*WHAT THE TASK ASKS*: The answer should be an exact repeat of the stretch of material below from the line containing "Click the highlighted Sketch17 item" through the line containing "Viewport: 783px width, 555px height.".

*DATA SECTION*:

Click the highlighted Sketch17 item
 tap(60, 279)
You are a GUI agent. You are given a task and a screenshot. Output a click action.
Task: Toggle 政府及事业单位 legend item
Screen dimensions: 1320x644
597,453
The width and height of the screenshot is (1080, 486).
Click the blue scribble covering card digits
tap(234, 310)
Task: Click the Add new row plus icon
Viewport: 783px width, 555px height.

--

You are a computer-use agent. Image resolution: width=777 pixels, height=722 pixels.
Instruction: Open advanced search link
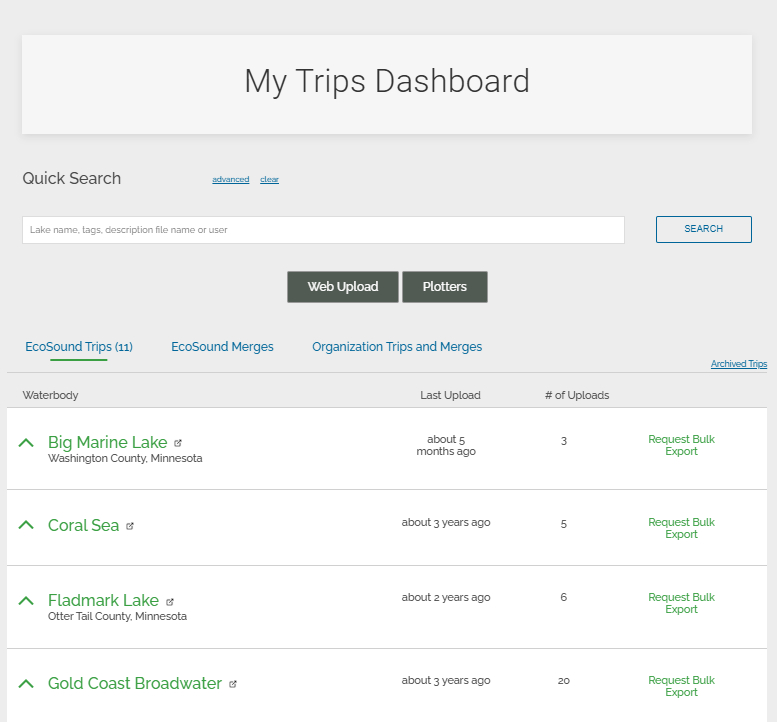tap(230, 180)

*RESPONSE*:
Click the highlighted Sketch17 item
 tap(60, 279)
You are a GUI agent. You are given a task and a screenshot. Output a click action.
Task: Toggle 政府及事业单位 legend item
Screen dimensions: 1320x644
597,453
The width and height of the screenshot is (1080, 486).
Click the blue scribble covering card digits
tap(234, 310)
Task: Click the Add new row plus icon
Viewport: 783px width, 555px height.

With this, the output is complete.